Child welfare system continuing assimilation begun by Indian residential schools: TRC



APTN National News
As Ottawa began shutting down its Indian residential school systems, the rate of Indigenous children taken by child-welfare agencies began to rise, according to the Truth and Reconciliation Commission’s (TRC) final report released Tuesday.

The TRC found a direct link between Indian residential schools and today’s high rates of Indigenous children that have been put into the care of the state under the child welfare system.

“Canada’s child-welfare system has simply continued the assimilation that residential school system started,” said the report.

The TRC unveiled two volumes and a summary of its final report which is expected to be released later this year. One volume was titled, What We Have Learned, and the other was titled, The Survivors Speak.

As residential schools were on the decline, the “Sixties Scoop” ramped up as thousands of Indigenous children were seized by child-welfare agencies and placed into non-Indigenous homes. By the 1970s, as Ottawa pushed to move to close its schools, child-welfare rates continued to spike.

“The closure of residential schools, which commenced in earnest in 1970, was accompanied by a significant increase in the number of children being taken into care by child-welfare agencies,” the report said.

Indigenous families never got a chance to breath.

“By the end of the 1970s, the transfer of children from residential schools was nearly complete in southern Canada and the impact of the Sixties Scoop was in evidence across the country,” the TRC report said.

By 1977, Indigenous children accounted for 60 per cent of children in care in Manitoba, 51 per cent in Saskatchewan and 44 per cent in Alberta.

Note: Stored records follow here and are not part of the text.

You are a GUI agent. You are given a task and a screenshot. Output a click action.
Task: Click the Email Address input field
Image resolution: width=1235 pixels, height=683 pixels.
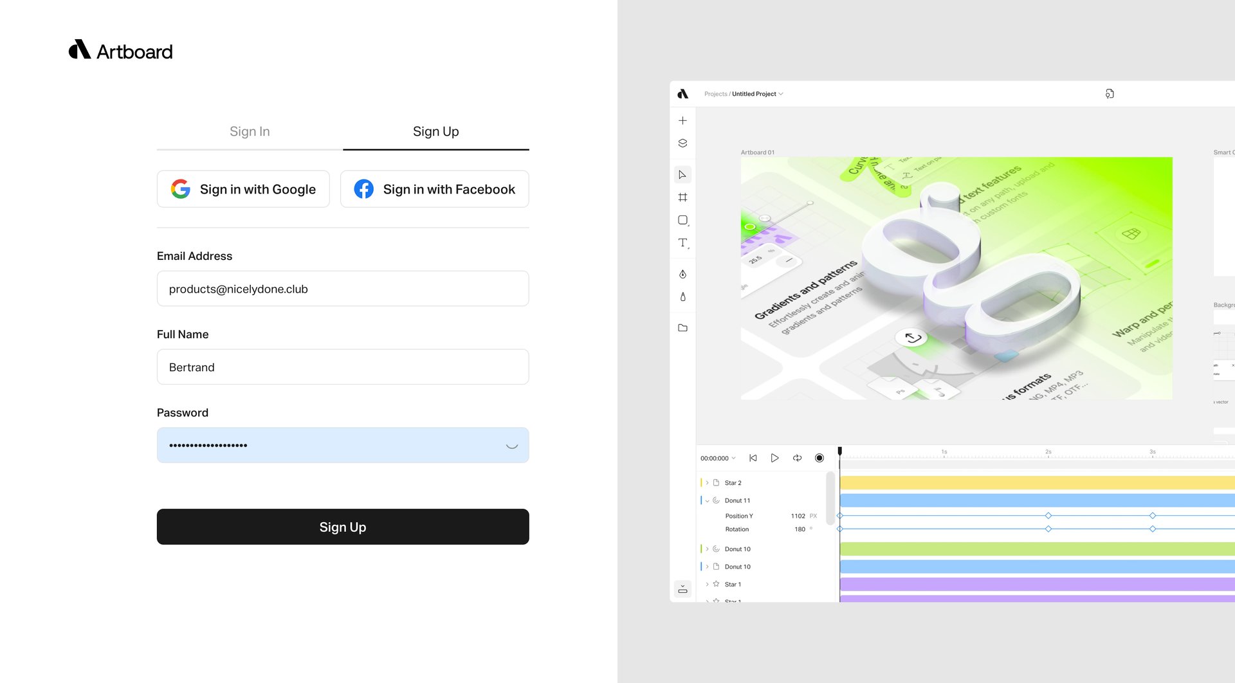tap(343, 289)
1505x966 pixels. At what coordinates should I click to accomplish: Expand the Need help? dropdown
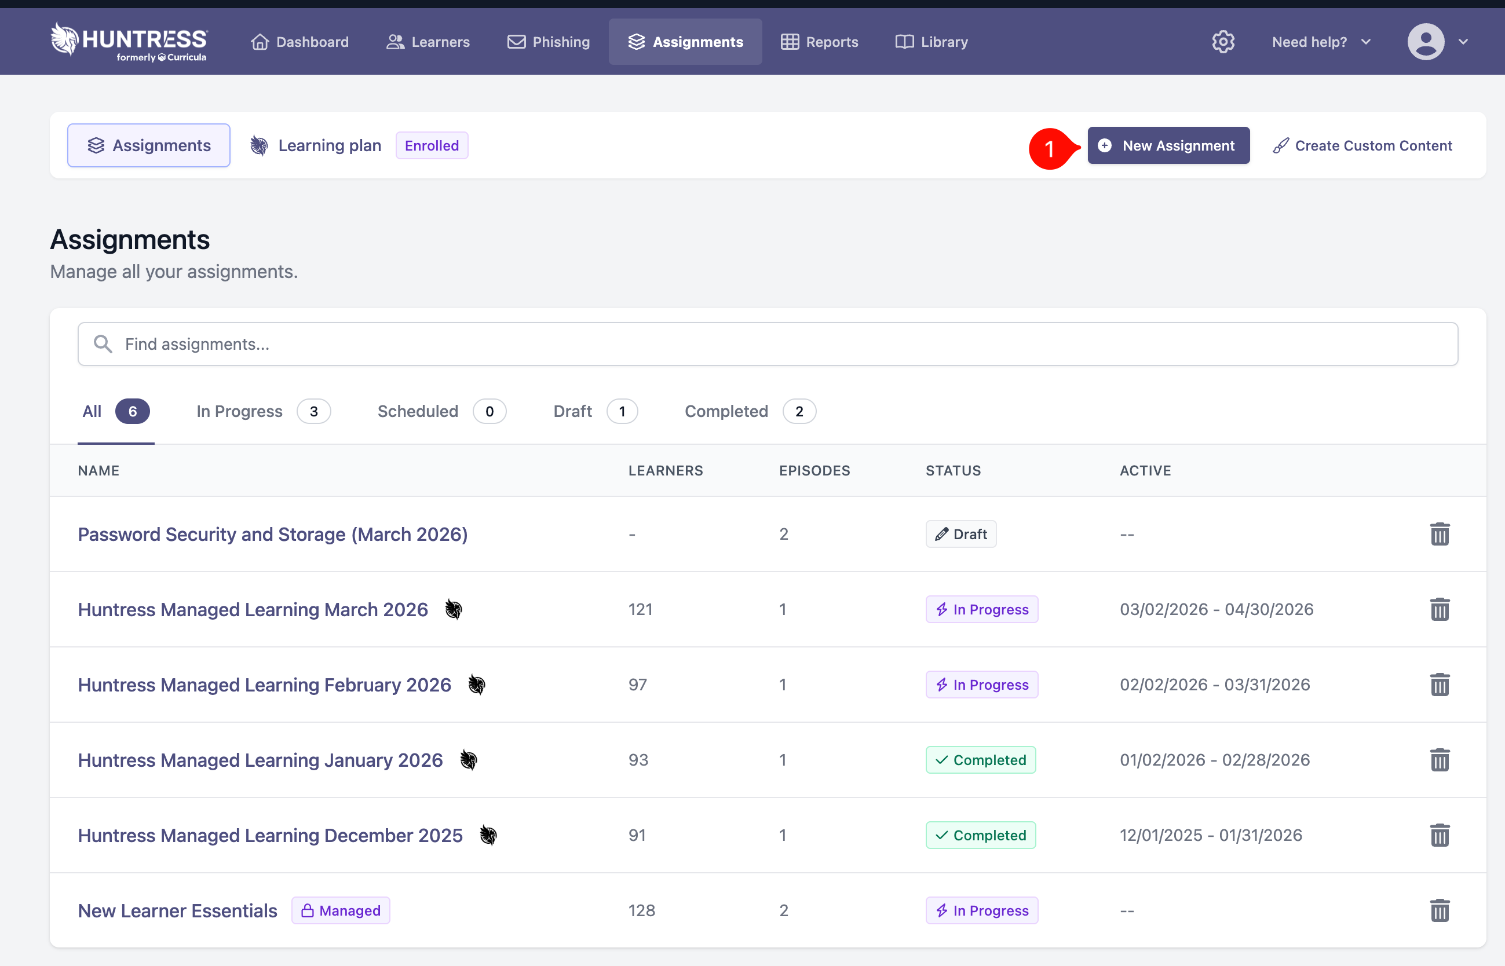coord(1321,42)
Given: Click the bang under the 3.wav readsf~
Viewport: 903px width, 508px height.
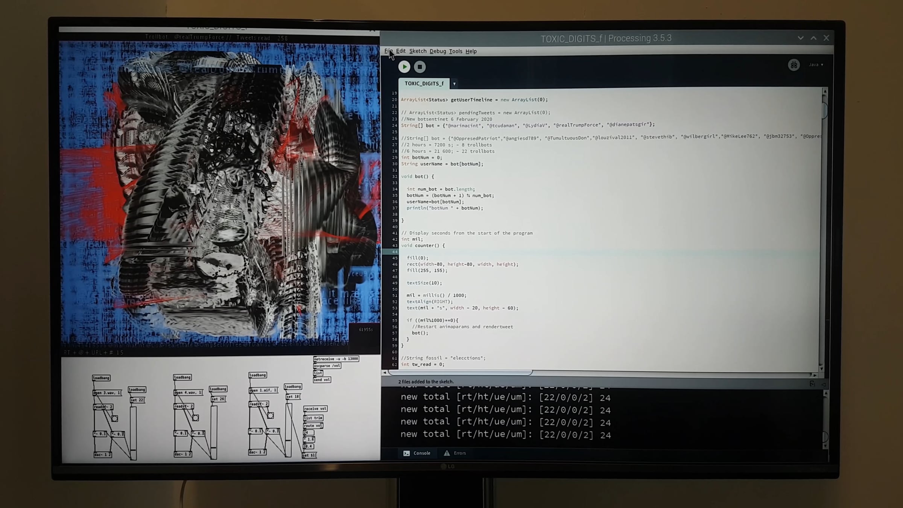Looking at the screenshot, I should [x=115, y=418].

The rates have continued to rise to this day.

“Today, the effects of the residential school experience and the Sixties Scoop have adversely affected parenting skills and the success of many Aboriginal families,” the report said. “These factors, combined with prejudicial attitudes toward Aboriginal parenting skills and a tendency to see Aboriginal poverty as a symptom of neglect, rather than a consequence of failed government policies, have resulted in grossly disproportionate rates of child apprehension among Aboriginal people.”

The data doesn’t lie. The reports quotes a 2011 Statistics Canada study that showed 14, 225 First Nations children under the age of 14—3.6 per cent—were in care. In the non-Aboriginal population under the same age group 15,345 children—0.3 per cent—were in care.

In its last decades, residential schools were increasingly used for child welfare purposes, the report found.

“In many ways, the schools were more of a child-welfare system than an educational one,” said the report. “From the 1940s onward, residential schools increasingly served as orphanages and child welfare facilities.”

In 1953, 4,031 students out of a total of 10,112 in the schools were orphans or had been taken from so-called broken homes. By 1960, about 50 per cent of the students were in the schools for child-welfare reasons, the report said.

The TRC’s first five recommendations call for major reform to welfare system dealing with Indigenous children. The commission calls for Ottawa, in conjunction with the provinces and territories, to publish annual reports on the numbers of Indigenous children in care along with comparisons to the non-Indigenous population. The annual reports should include reasons for apprehensions, total spending for preventative services and their efficiency, the report said.

The TRC recommends Ottawa enact “Aboriginal child-welfare legislation” setting national standards for the apprehension of Indigenous children that also affirms the right of Indigenous governments to create and maintain their own child-welfare agencies.

The TRC said child welfare agencies and the courts need to take the legacy of residential schools into account and ensure temporary and permanent care of Indigenous children be culturally appropriate.

The TRC also calls on federal, provincial, territorial and Indigenous governments commit to reducing the number of children in care by keeping a closer eye on neglect investigations, providing adequate funding for Indigenous communities and child-welfare agencies keep families whole and ensuring social workers receive culturally appropriate training.